L'heure de l'étude de nuit est revenue encore.

« Hahaha, tu as pas aimé avant ? »

« Muamy, si tu fais ça aussi, je vais pleurer, tu sais ? Les gamins étaient pas aussi flippants à l'époque ! »

« Les harceler quand ils sont pas flippants, fuir quand ils le sont. En tant que professeur, tu ne devrais pas faire ça. »

« Muamy sait pas ! À quel point aujourd'hui était dur ! »

« Donc tu aurais vraiment dû faire attention à ce que tu disais. »

« Je savais pas que le professeur Nicerwin ferait ça non plus ! »

Si j'avais su que ça arriverait, j'aurais pas dit ce genre de conneries non plus !

Mais c'était déjà trop tard.

La réalité, c'était les regards glacés et la pression des étudiants.

« Je vais pas mourir aujourd'hui, hein ? »

Si les regards pouvaient tuer, je serais déjà mort dix fois aujourd'hui, mais ils vont pas vraiment me tuer.

Sûrement les étudiants essaieraient pas vraiment de tuer leur professeur, non ?

« …C'était la réponse que je voulais entendre, mais pourquoi tu te tais ? J'ai fait quelque chose de mal ? P'tit Muam ? »

« Ce n'est pas ça.
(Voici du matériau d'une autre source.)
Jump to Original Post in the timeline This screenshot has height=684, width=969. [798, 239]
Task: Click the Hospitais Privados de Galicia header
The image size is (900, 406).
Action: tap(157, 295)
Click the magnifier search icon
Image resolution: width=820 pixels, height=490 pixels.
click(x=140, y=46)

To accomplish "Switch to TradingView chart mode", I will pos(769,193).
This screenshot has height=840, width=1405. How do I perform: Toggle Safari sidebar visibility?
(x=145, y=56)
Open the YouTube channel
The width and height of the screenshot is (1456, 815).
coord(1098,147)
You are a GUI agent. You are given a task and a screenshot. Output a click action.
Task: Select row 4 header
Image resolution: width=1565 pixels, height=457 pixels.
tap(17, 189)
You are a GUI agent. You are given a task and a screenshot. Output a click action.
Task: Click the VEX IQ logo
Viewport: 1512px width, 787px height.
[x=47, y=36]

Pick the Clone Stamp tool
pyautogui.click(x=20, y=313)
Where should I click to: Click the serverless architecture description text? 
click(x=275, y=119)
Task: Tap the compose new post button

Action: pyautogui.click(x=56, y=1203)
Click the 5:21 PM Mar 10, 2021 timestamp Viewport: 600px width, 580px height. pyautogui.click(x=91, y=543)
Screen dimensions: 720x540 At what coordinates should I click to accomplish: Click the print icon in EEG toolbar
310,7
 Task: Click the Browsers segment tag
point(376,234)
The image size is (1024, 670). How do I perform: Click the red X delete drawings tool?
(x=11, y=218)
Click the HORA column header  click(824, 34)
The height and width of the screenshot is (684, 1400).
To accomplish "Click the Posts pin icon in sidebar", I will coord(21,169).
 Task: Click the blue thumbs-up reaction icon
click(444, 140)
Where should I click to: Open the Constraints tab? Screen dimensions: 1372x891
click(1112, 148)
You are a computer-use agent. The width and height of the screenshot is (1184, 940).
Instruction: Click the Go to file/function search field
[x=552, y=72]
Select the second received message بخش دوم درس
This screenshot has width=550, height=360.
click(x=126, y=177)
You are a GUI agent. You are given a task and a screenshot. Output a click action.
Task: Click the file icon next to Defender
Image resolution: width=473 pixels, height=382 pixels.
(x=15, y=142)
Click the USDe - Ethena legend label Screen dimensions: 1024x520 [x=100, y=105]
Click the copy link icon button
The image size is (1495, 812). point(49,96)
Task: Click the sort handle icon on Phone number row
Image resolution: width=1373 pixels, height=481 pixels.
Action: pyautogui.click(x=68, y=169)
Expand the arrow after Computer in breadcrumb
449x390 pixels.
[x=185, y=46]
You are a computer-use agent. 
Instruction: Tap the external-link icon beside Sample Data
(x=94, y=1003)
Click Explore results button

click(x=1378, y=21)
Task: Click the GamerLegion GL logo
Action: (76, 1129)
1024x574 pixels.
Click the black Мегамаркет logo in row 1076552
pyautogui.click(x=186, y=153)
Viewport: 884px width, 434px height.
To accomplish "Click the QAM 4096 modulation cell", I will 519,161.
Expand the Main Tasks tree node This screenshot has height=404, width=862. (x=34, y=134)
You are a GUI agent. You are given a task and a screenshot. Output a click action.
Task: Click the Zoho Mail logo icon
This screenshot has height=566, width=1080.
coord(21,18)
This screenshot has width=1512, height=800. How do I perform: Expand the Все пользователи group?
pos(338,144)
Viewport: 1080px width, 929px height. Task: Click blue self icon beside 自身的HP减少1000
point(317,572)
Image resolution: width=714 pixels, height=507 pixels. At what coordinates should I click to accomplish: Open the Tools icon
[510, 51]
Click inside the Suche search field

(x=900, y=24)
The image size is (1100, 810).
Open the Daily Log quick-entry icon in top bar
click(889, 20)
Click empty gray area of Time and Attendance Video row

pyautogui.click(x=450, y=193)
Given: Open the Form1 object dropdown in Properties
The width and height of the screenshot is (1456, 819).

Juste que les mots du professeur Harian étaient beaucoup trop réalistes… »

« Dis pas ça ! Pourquoi tu fais une tête aussi sérieuse maintenant ! »

« Est-ce que je dois vraiment le dire… »

« Dis-le pas ! »

Puisque Muamy était sérieux, c'est encore plus flippant.

Puisque Muam, éternellement impassible, fait une expression sérieuse, c'est encore plus flippant.

Et cette peur est devenue réalité.

« Elle est là ! »

« C'est le professeur Harian ! »

« Tuez-la ! »

« Hiiiiik ! »

Alors que les étudiants descendaient au premier étage incroyablement vite, ils ont immédiatement foncé vers moi.

Cela dit, c'est quoi ce « tuez-la ! » ? Je suis quand même une prof !

Même si la relation entre professeur et étudiant est bizarre dans cette académie, je suis quand même votre professeur comme le ciel !

Ils disent de ne même pas marcher sur l'ombre de votre professeur, mais ces petits morveux essaient de passer en piétinant droit sur leur professeur !

« P'tit Muam, aide-m… Muam ? Tu fais quoi ? »

J'ai regardé derrière moi pitoyablement face à cette pression sauvage, mais ce que j'ai vu, c'était.

« Borée, avec qui le professeur Harian a contracté, a une mauvaise compatibilité avec mon Roi des Esprits de l'Eau. »

« Donc je me demande vraiment quel rapport ça a avec Muamy qui met une barrière d'eau derrière moi ? »

« Y'avait pas une stratégie depuis longtemps ? »

Quoi, ce sentiment que je sais parfaitement ce qu'il va dire.

« C'est ce que Muamy pense en ce moment, c'est ce que je pense en ce moment ? »

« Oui, comme tu penses en ce moment, tu te bats le dos à l'eau. »(2)

« Muuaaaahhhhm ! »

J'ai cogné désespérément sur la barrière d'eau, mais le visage de Muamy n'a pas changé du tout et son expression était comme un juge condamnant un prisonnier à l'exécution.

« Comme l'ont dit les anciens sages, tu dois défaire le nœud que tu as fait toi-même. »

« Cette rage c'est tout à cause du professeur Nicerwin, c'est pas la mienne ! »

« Même ainsi, le début c'était définitivement les mots du professeur Harian. »

« Je réfléchis ! Je réfléchis vraiment, vraiment ! »

« Les gens qui devraient accepter ces excuses, c'est pas moi, mais ces étudiants. »

À un moment donné, tous les étudiants étaient descendus du deuxième étage et ont commencé à foncer sur moi comme s'ils étaient tous sous magie de berserker.

« Je suis désolée, les gamins ! Je suis vraiment, vraiment désolée ! »

Je me suis défendue contre d'innombrables invocations qui fonçaient sur moi, j'ai dévié d'innombrables lames.

Même ainsi, ma bouche continuait les excuses, mais les étudiants n'accepteraient mes excuses que bien, bien longtemps dans le futur.